This week network TV hit a new low with ABC's airing of its 14 and one-half hour, $40-million dollar "epic," Amerika. The xenophobic red-baiting engaged in by Amerika is hardly new to TV, but never before has a network spent so much time and money in such a blatant attempt to inspire in its audience jingoistic paranoia toward the Soviet Union and the United Nations. Small wonder that Mikhail Gorbachev complained to visiting American bigwigs earlier this month that "forces to which hostility is profitable ... use high-powered information media to sow hatred toward the Soviet Union."

The commotion about Amerika has obscured a much more serious problem about network TV, one that could serve to validate Gorbachev's complaint for years to come. Despite its length and its crass appeal to the dark side of the American character, Amerika is just a TV show. As such, it's not likely to have much lasting effect. However, that cannot be said of the changes in network ownership and control that have taken place over the last two years. These have transformed at least NBC and ABC from tasteless schlock-meisters merely striving to sell more ads into powerful information gatekeepers with strong ties to established power blocs that have their own aggressive foreign and domestic political agendas.

At issue in the ABC situation in particular is an extraordinary story overlooked by most of the press and never taken up by congressional investigators: Who actually took over ABC when Capital Cities Communications bought it in March 1985? For "Cap Cities" is no ordinary company, and the takeover was no ordinary case of corporate wheeling and dealing.

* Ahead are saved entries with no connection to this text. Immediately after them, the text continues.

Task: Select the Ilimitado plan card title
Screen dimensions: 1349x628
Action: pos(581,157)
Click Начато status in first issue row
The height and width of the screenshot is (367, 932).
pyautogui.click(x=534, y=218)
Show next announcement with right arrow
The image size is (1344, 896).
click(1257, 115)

Specifically, an L.A. Weekly investigation has found that:

  • Cap Cities' primary executive Thomas Murphy, his family and some of Cap Cities' founders had or have a relationship with another firm known to have excellent connections in the intelligence community through one of its subsidiaries. The same firm has also been accused of Mafia ties.
  • William Casey, the just-resigned head of the CIA and a lifelong maneuverer for that agency in the corporate and Wall Street communities, was and is a major player in Cap Cities. A founder and former director of the company, Casey placed all his stock holdings into a blind trust, except --- in violation of his agreement with Congress --- for his holdings in Cap Cities.
  • The CIA challenged ABC's right to retain its broadcasting licenses just before Cap Cities bought out the company and during the period it was negotiating for the purchase. This attack had the result of driving down the price of ABC stock on the public market.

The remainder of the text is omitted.